The metadata functions help the analysis, normalization and joining of the metadata aspects (variable and value labels, original variable names, unique identifiers) across surveys.
Harmonization functions help the harmonization of responses to questionnaire items, i.e. making sure that coded values, the labelling of values, and missing data are handled consistently across multiple surveys.

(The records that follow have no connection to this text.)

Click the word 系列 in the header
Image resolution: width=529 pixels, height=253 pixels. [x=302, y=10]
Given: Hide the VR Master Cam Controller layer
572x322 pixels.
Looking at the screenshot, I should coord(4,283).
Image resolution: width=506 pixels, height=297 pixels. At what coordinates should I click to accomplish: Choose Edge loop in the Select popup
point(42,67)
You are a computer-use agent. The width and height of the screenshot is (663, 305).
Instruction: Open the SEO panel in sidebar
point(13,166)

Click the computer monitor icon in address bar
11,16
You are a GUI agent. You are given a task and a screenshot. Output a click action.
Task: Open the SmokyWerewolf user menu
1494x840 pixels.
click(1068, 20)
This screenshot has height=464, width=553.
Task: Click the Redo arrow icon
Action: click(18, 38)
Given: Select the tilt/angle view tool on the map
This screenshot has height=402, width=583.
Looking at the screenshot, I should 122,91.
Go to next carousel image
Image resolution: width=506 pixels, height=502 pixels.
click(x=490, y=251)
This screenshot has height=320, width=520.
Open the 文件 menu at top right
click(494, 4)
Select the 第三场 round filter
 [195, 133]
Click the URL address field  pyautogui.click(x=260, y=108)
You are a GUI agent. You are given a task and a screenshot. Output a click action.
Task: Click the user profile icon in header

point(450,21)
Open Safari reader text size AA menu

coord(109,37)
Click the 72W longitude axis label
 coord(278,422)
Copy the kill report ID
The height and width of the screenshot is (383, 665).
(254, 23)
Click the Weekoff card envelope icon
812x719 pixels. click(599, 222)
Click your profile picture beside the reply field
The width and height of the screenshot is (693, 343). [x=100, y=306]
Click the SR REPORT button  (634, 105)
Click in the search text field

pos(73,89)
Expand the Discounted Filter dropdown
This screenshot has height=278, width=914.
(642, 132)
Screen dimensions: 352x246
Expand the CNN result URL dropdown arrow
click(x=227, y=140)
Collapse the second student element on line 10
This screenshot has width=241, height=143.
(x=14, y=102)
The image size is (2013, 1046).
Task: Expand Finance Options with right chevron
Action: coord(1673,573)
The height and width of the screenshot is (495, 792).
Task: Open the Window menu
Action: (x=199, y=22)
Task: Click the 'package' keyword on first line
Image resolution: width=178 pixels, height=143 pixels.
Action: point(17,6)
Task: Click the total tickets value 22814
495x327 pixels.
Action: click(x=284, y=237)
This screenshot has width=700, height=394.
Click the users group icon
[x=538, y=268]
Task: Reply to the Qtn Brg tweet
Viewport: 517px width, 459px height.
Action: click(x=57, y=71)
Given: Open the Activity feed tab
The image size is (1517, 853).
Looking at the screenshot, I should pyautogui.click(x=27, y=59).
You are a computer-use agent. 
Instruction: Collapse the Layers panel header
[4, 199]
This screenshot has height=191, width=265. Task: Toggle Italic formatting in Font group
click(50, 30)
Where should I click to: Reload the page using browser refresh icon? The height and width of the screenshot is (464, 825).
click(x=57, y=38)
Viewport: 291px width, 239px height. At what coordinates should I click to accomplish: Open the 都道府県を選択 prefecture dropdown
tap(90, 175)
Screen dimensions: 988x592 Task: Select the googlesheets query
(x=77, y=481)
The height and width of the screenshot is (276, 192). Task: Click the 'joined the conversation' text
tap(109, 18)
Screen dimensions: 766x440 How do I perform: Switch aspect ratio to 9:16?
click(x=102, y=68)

Our package was tested on multiple, international, harmonized surveys, particularly the Eurobarometer, the Afrobarometer and the Arab Barometer survey programs. Different users, and different task call for different workflows. We created a number of helper functions to assist various workflows.